== DATA TO EXAMINE ==

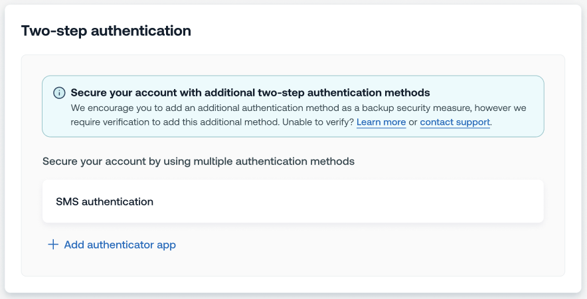Click the info icon in the banner
The height and width of the screenshot is (299, 587).
pos(59,92)
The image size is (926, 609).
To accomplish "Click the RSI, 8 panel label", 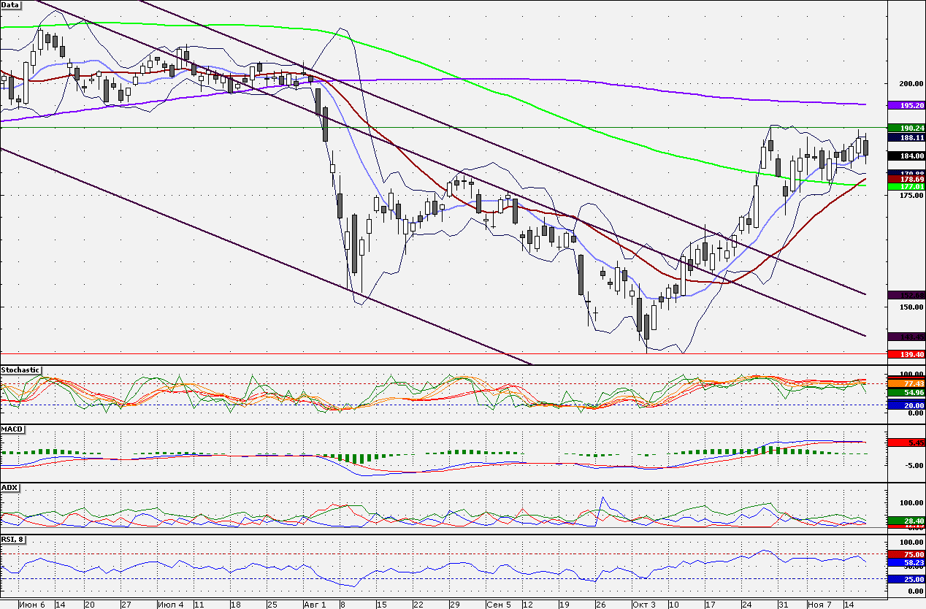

===

- _ABOUT THIS EXERCISE_
Every line from the one holding "The image size is (926, 609)." through the end of the records above must be reproduced verbatim, pictures excepted.

- _SOLUTION FOR THIS PROBLEM_
The image size is (926, 609).
To accomplish "Click the RSI, 8 panel label", 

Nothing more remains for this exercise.